Worldwide, more than 100 million women either ever used or are currently using oral contraceptive medications (Blackburn et al 2000). There are approximately 40 brands of oral contraceptives in the United States and 21 brands of emergency contraceptive pills (Table 1). Physicians must consider type of estrogen, estrogen dose, progestin type, progestin dose, routes of administration (oral, vaginal, patches), and other relative potencies of different oral contraceptive formulations. Risk of serious side effects is higher among women who take more than 50 mcg of estrogen. Thus, many physicians recommend estrogen of 35 mcg or less. Therefore, the ideal drug is one with the lowest estrogen and progestin doses that will be effective in preventing pregnancy while minimizing adverse effects ( American College of Obstetricians and Gynecologists ).

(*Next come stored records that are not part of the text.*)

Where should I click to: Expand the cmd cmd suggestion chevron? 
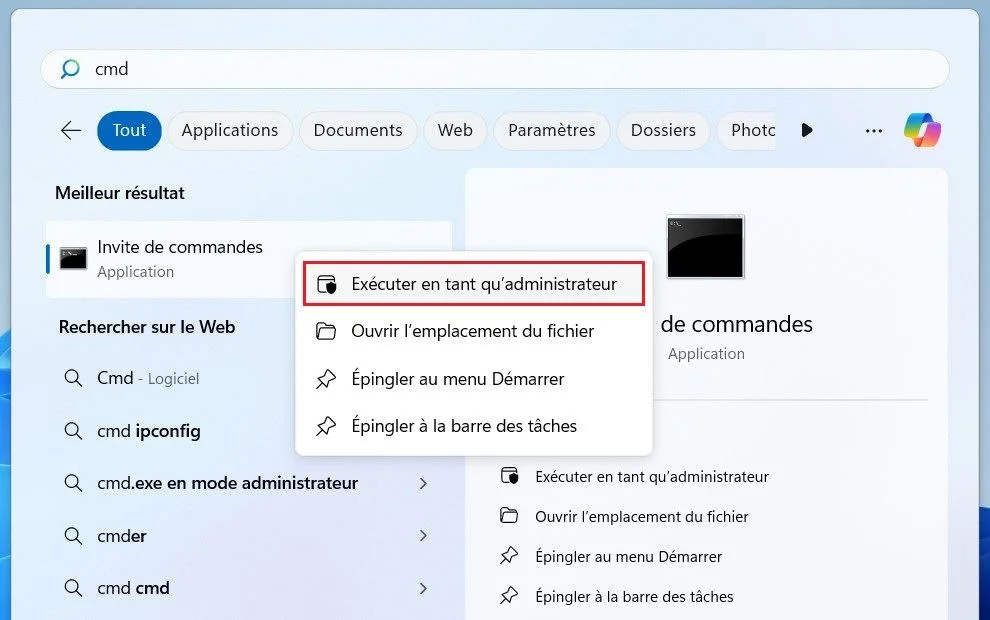pos(423,588)
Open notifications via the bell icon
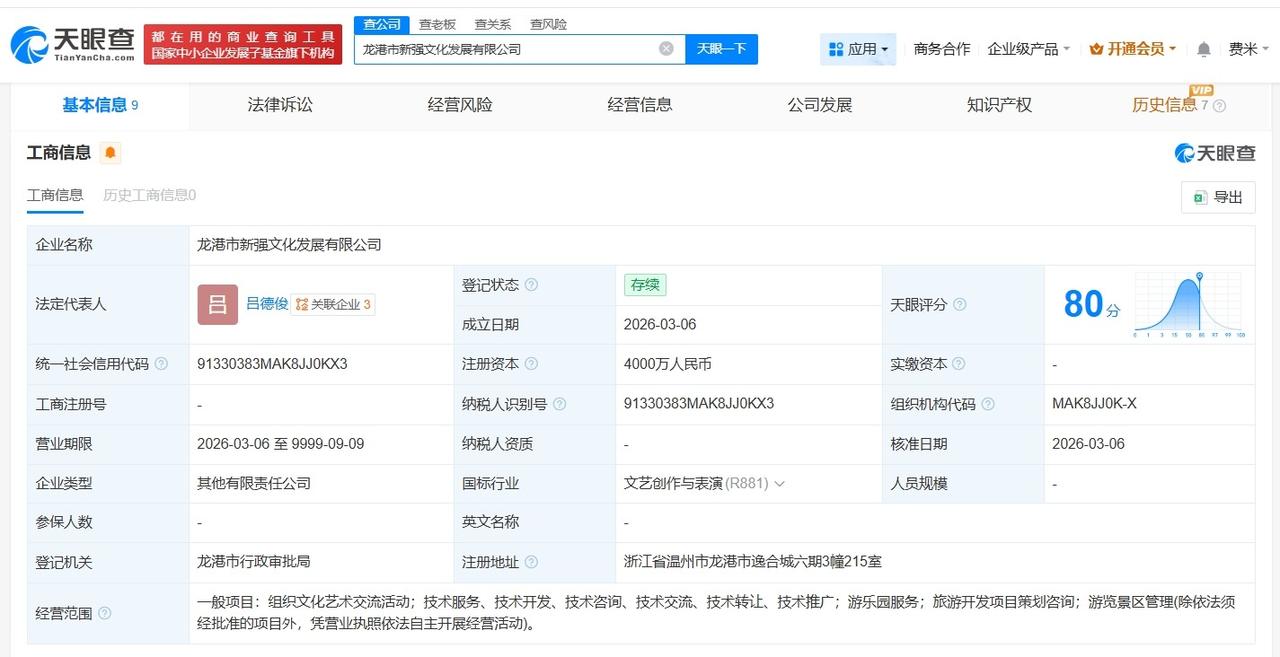 [x=1202, y=47]
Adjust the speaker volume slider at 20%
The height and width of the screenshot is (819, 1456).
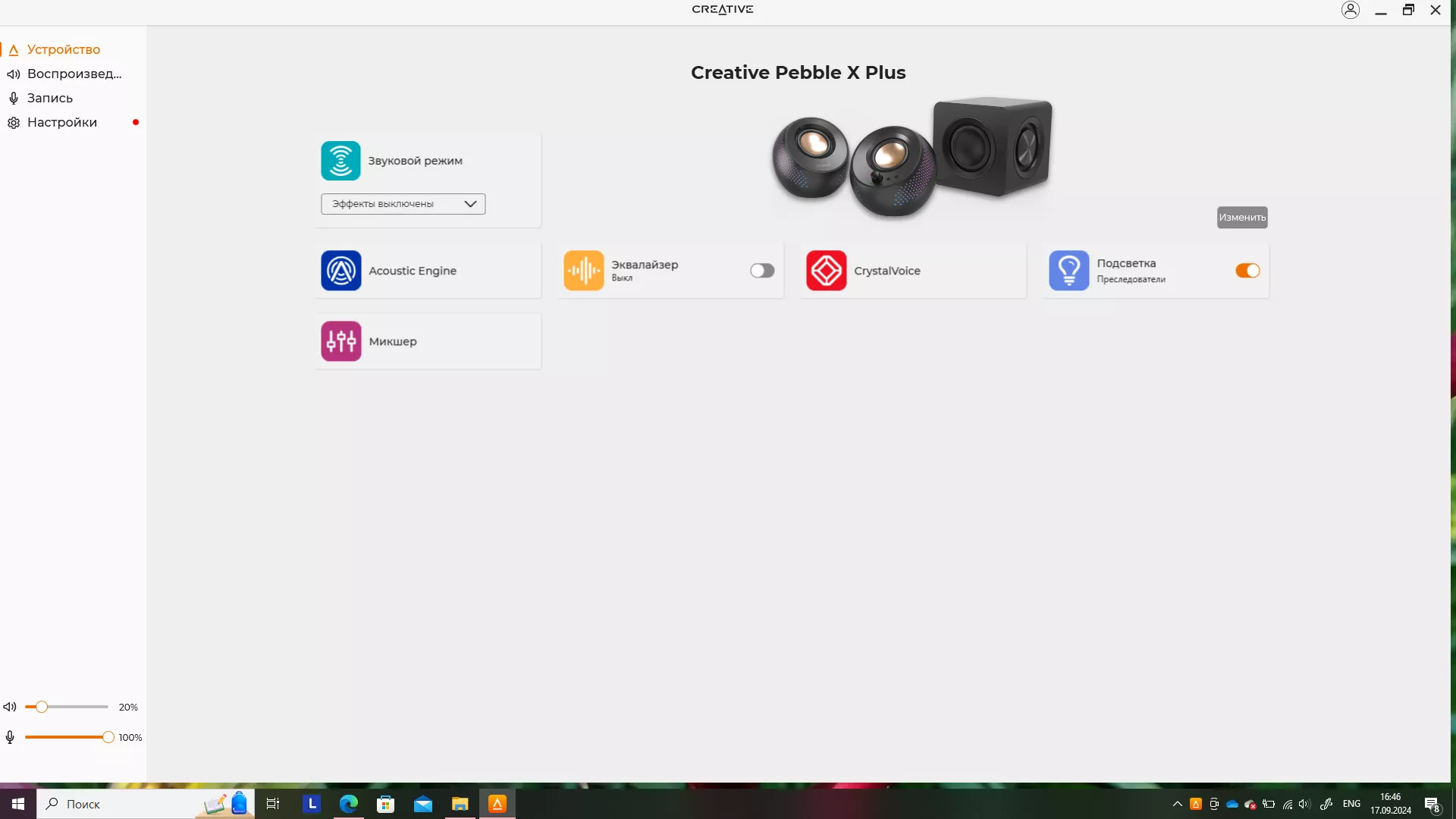coord(41,707)
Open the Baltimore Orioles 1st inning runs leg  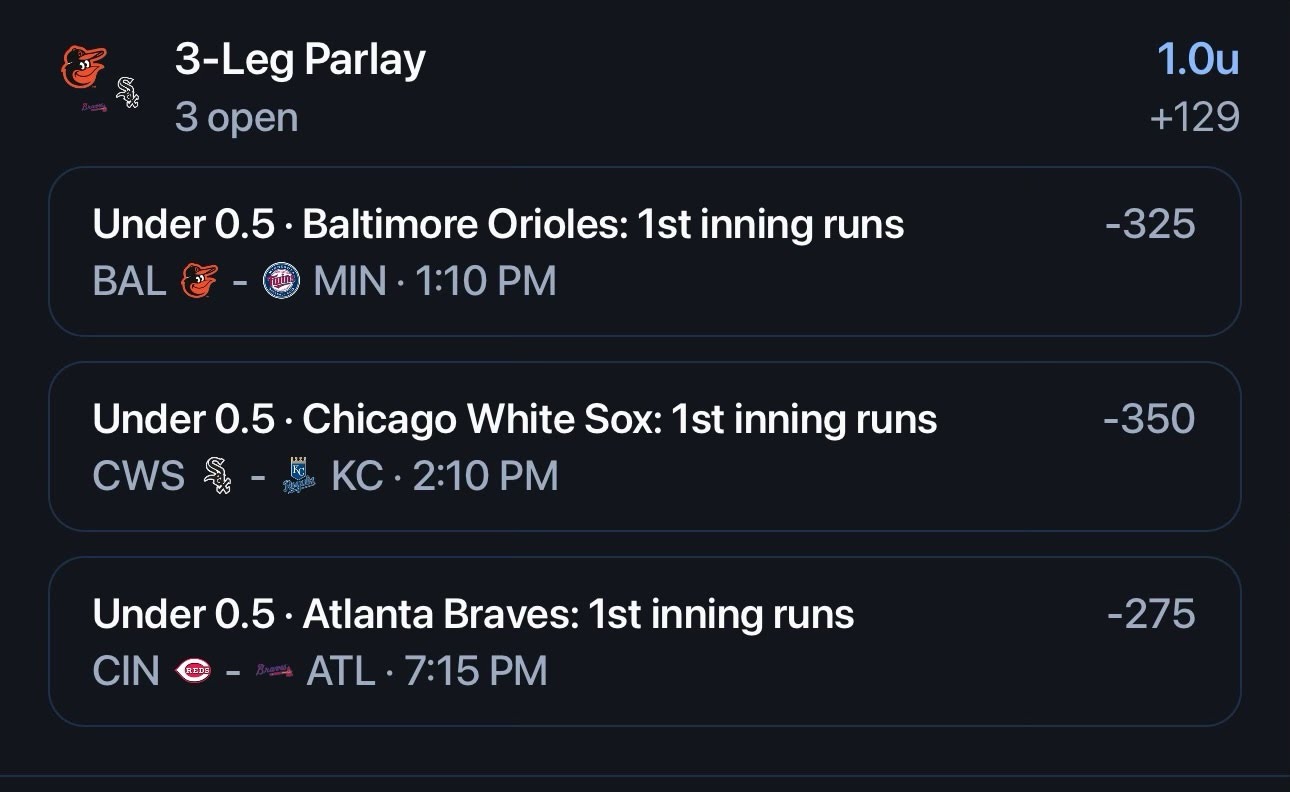(x=645, y=252)
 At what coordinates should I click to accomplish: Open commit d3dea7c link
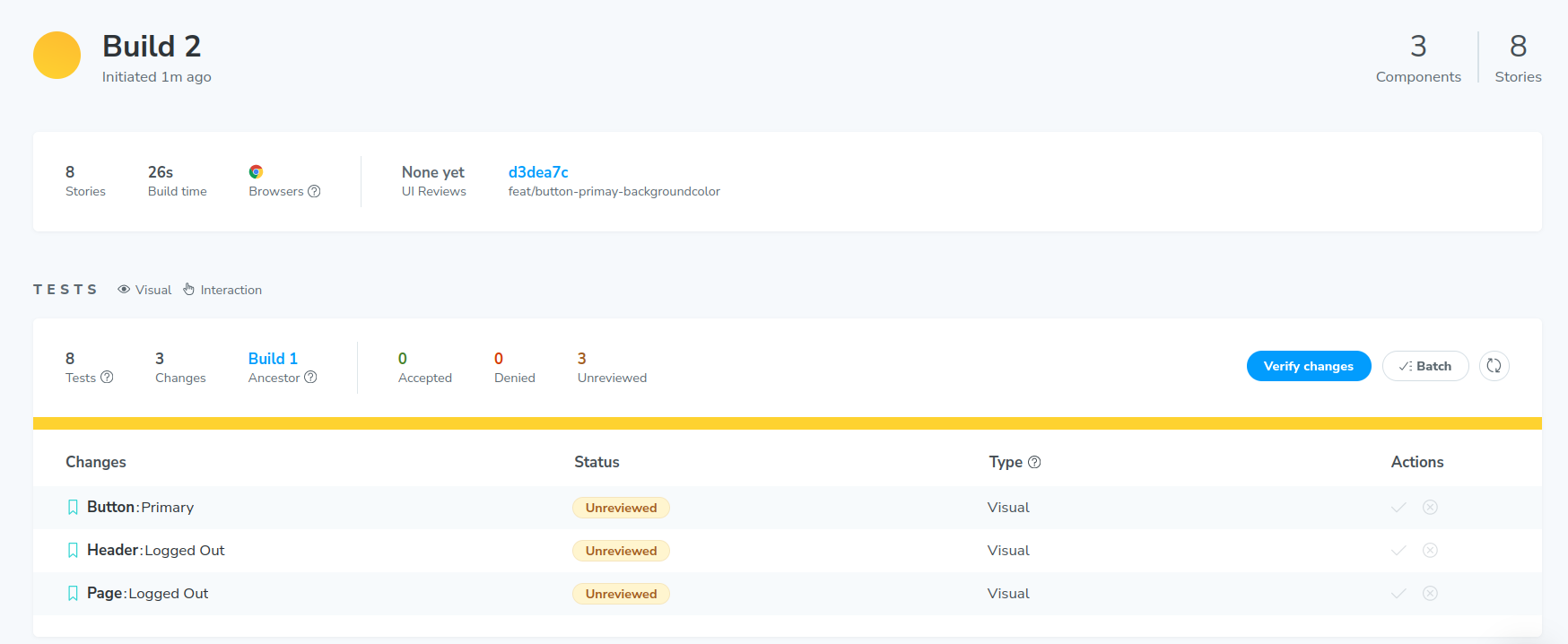538,172
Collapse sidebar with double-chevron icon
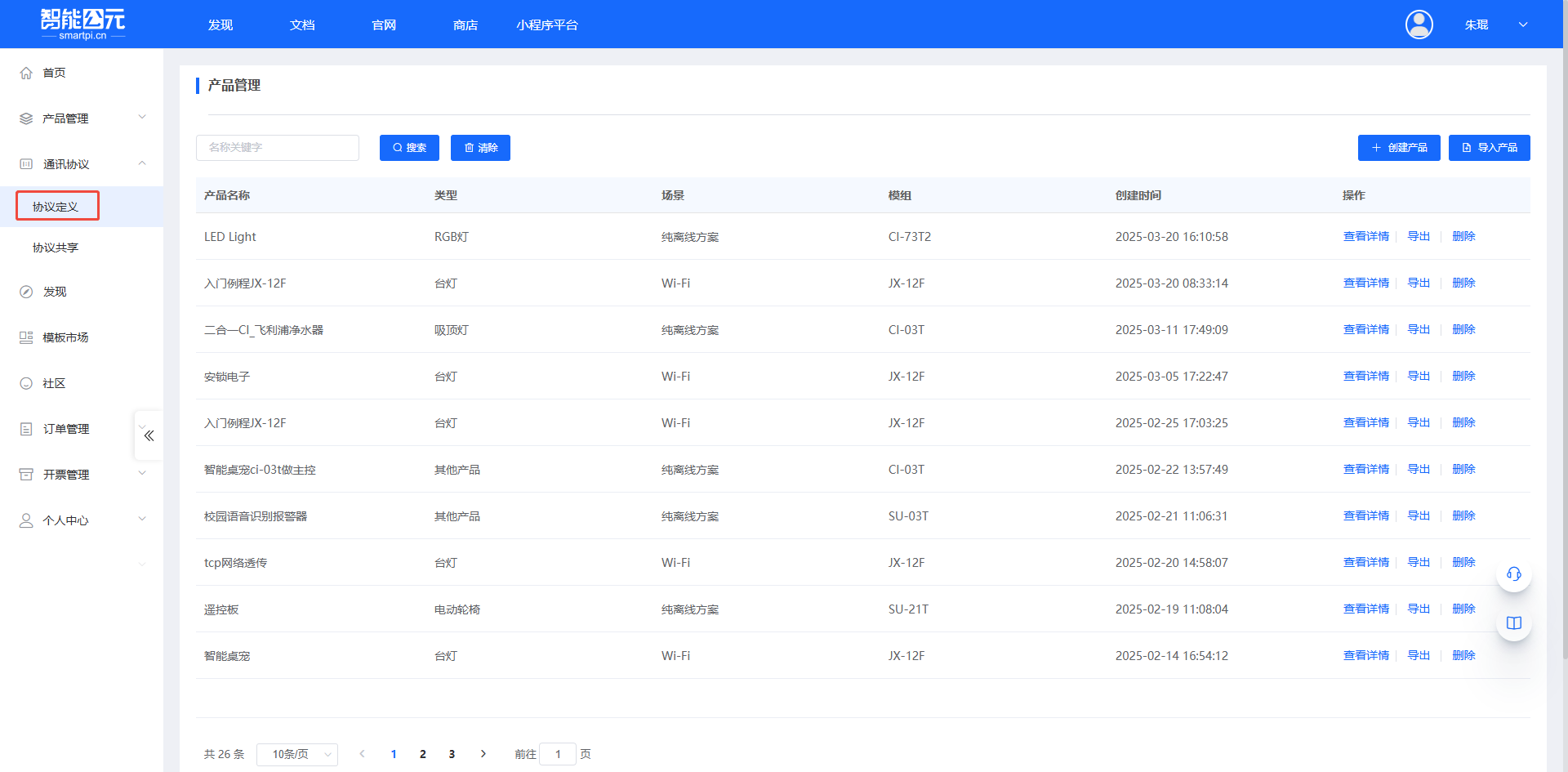1568x772 pixels. (149, 435)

Table 1. Hormonal Contraception
Methods of administration
• Combined ethinyl estradiol plus progestin
• Types of progesterone include chlormadinone, cyproterone acetate, dienogest, desogestrel, drospirenone, gestodene, levonorgestrel, norethindrone, norgestimate, nomegestrol, and norgestrel
• Types of estrogen: ethinyl estradiol, estradiol valerate, estradiol
• Progestin only
• Long-acting reversible contraception
• Combined oral contraceptives (1st, 2nd, 3rd, 4th generations)
• Transdermal patch
• Vaginal ring
• Oral contraceptive pill or “mini pill”
• Injectable - depox medroxyprogesterone acetate
• Subdermal implant (etonogestrel)
• Levonorgestrel intrauterine device
• Copper intrauterine device
This article considers the evidence for stroke risk associated with use of currently available oral contraceptives. Most oral contraceptives are combined formulations of ethinyl estradiol or any of the several different progestins. Doses of estrogen vary from 20 to 50 mcg. Formulations containing progesterone only, in oral and injectable forms, are specifically referred to as such in this article. Transdermal hormonal contraception is discussed briefly. Implantable forms of hormonal contraception are not discussed in detail (see clinical vignette #3). Estrogen and progesterone preparations used in hormone replacement therapy also are not addressed in this article.